Communication is important in all relationships, whether it is an intimate relationship, a friendship or between colleagues at work. We might never know that we’re doing something to offend another person unless someone points it out to us because according to our way of thinking, we’re not doing anything wrong.
Let me give you an example. Three of us at Vista Clinic were invited to a school for an appreciation lunch. I offered that we should all go in my car. Firstly, I have to say that I am still a loner. I hardly ever have passengers, even though I have a family car. But on this day, two of my colleagues were in the car with me and on our way back, one of them said: ‘Deon drives like the busses in Mauritius. He pulls away with great speed and my head is against the seat, but when he stops my face is on the dashboard!’ The two of them laughed, but I looked at them and asked: Really?

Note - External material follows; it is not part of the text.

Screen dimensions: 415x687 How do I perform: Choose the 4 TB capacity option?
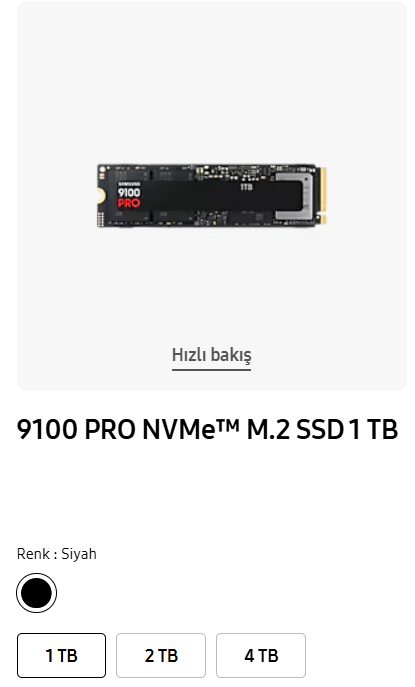click(x=261, y=655)
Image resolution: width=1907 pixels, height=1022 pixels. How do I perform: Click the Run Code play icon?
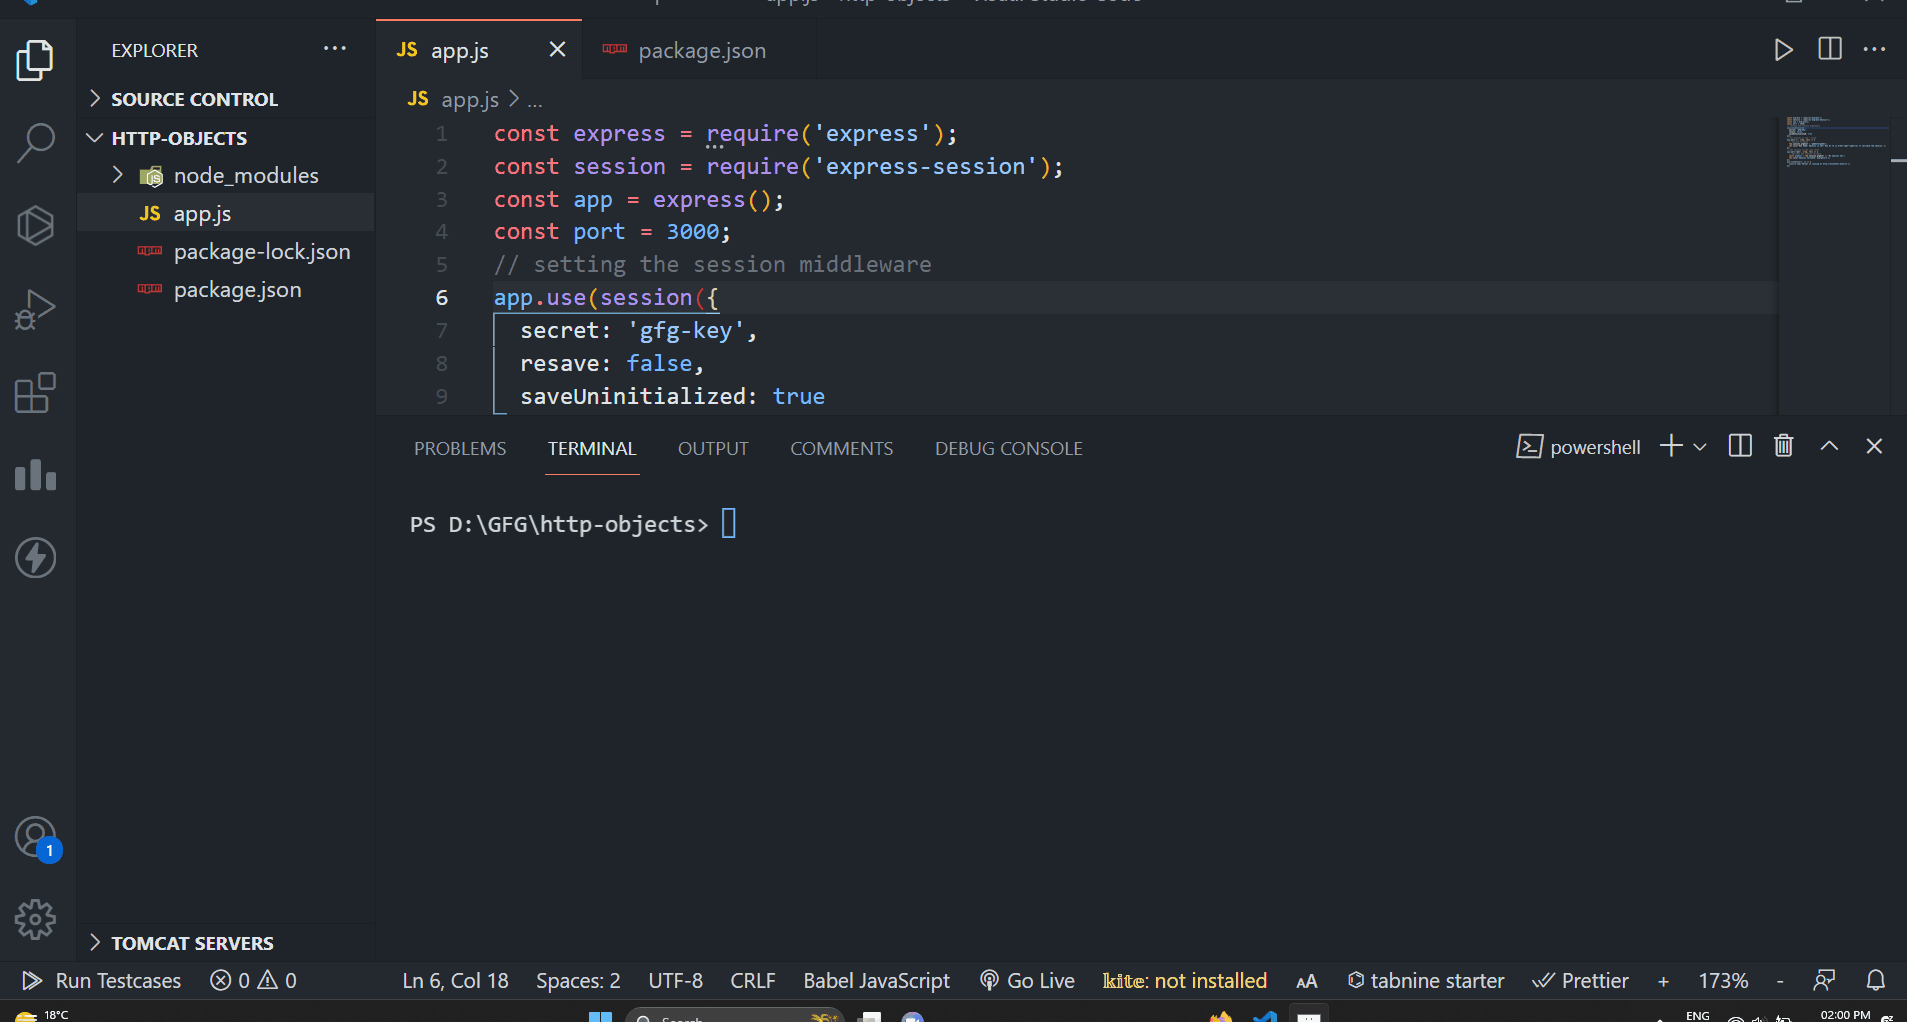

I didn’t know this until she pointed it out to me. I started to concentrate on what I do while driving, and discovered that it’s true! Now that I am aware of it, I can work on my driving habits in order to become a safer driver.
People around us notice our lifestyle more often than we realise. It may not be a bad idea to point behaviours or actions out to another person, but we need to do it in such a way that the other person does not take offence or is embarrassed.
One way is to go to the person in private and ask, for example: ‘Are you aware that your behaviour is not suitable for the office?’ By asking someone first, we make them aware of what they are doing, and not condemning the way they act or speak. (Speak the truth in love).
Thank you for all those true friends, family, or co-workers who help us right where we fell short.